_Problem details_. Retype, with no pictures, each line from the one that holds "Task: Dismiss the" through the last line of the entries below, both included.

_Stored data_.
"""
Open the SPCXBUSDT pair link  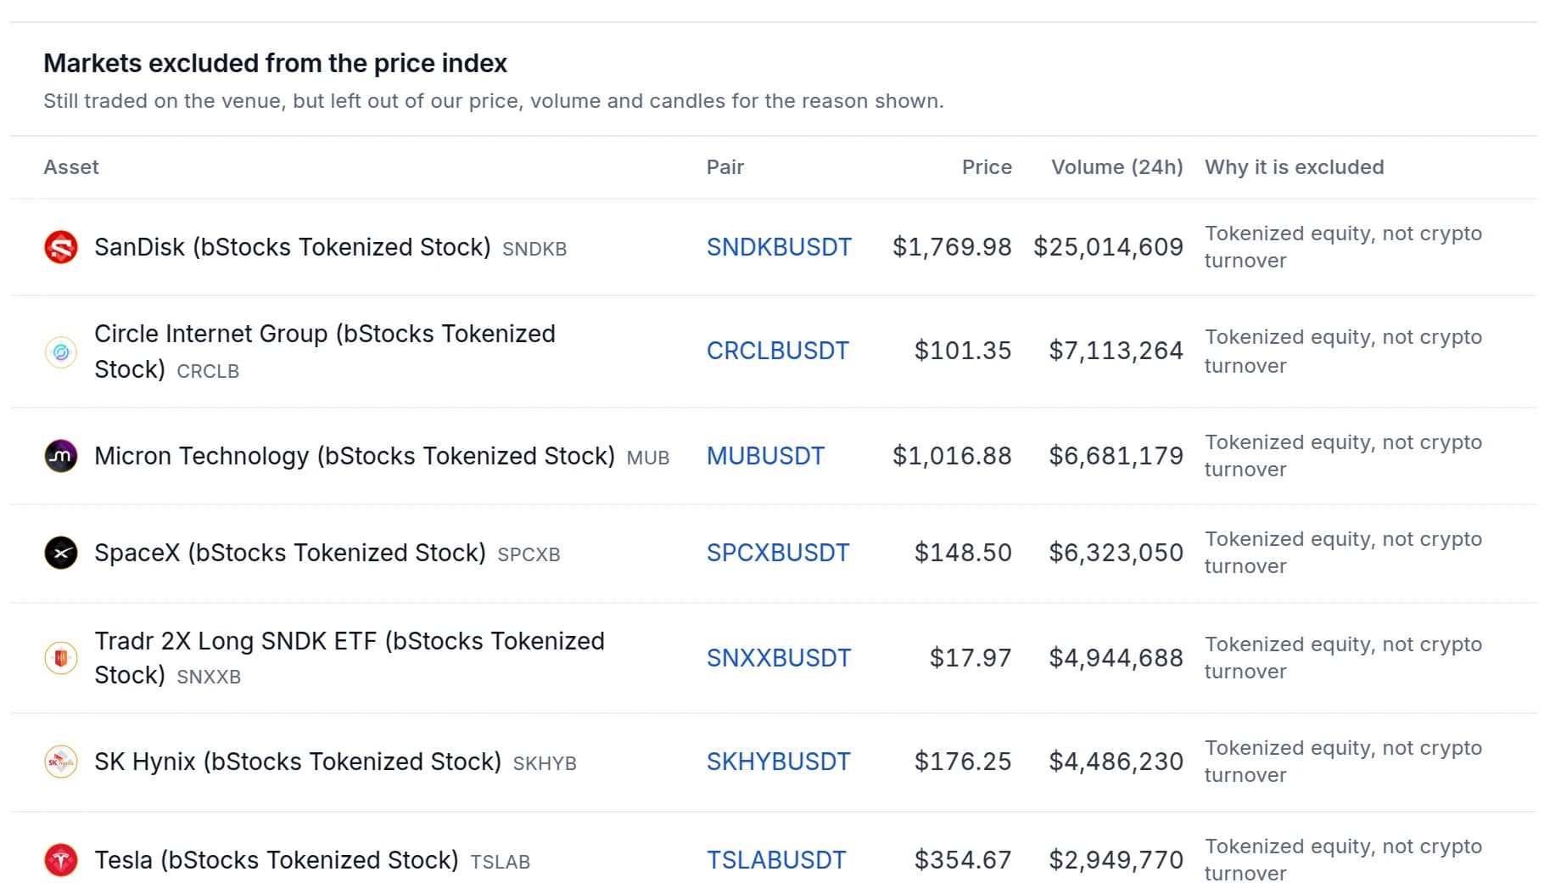pos(777,553)
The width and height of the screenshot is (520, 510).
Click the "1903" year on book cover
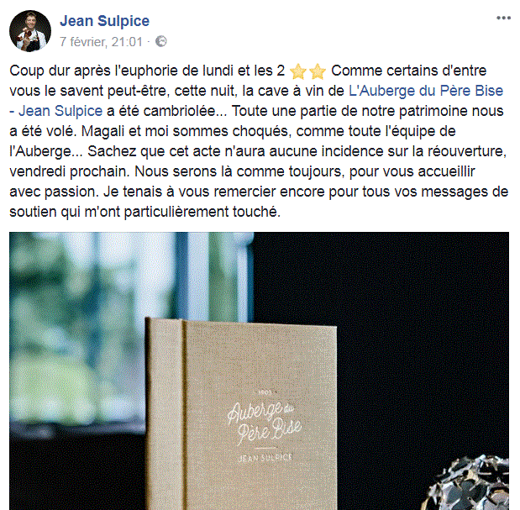coord(265,392)
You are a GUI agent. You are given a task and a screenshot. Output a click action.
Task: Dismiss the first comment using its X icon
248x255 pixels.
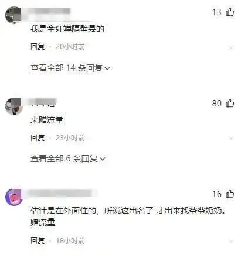(x=231, y=48)
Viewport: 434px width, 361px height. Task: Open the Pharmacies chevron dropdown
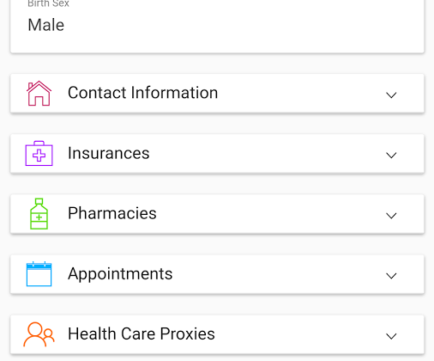click(391, 216)
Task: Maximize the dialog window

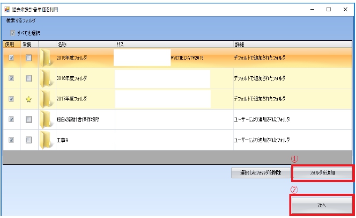Action: tap(328, 9)
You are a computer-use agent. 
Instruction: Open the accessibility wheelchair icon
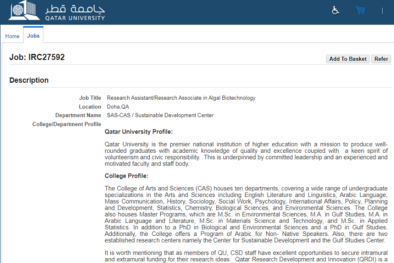(x=335, y=10)
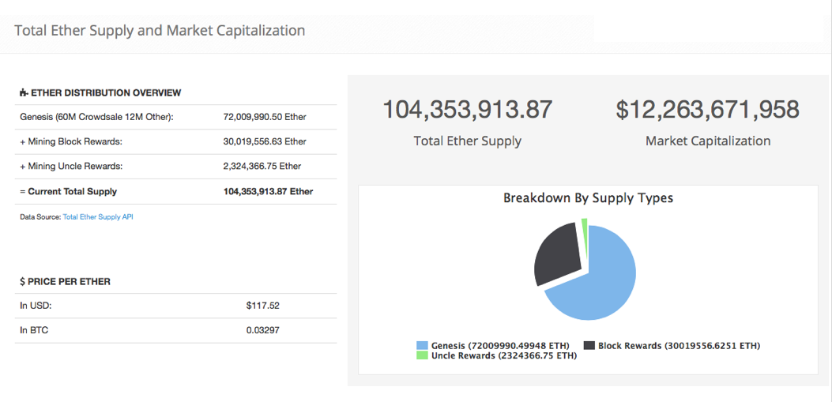Click the Block Rewards legend label text
832x402 pixels.
point(679,346)
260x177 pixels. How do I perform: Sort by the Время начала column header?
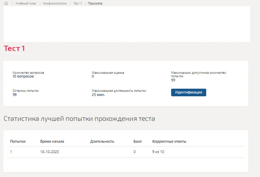click(52, 141)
"""
_Problem solution_.
Task: Dismiss the first comment using its X icon
248x255 pixels.
(x=231, y=48)
Viewport: 434px width, 361px height. Task: Open the Pharmacies chevron dropdown
click(391, 216)
Task: Maximize the dialog window

Action: tap(328, 9)
You are a computer-use agent. 
Instruction: Open the accessibility wheelchair icon
(x=335, y=10)
Click the Block Rewards legend label text
832x402 pixels.
point(679,346)
260x177 pixels. How do I perform: Sort by the Время начала column header?
click(52, 141)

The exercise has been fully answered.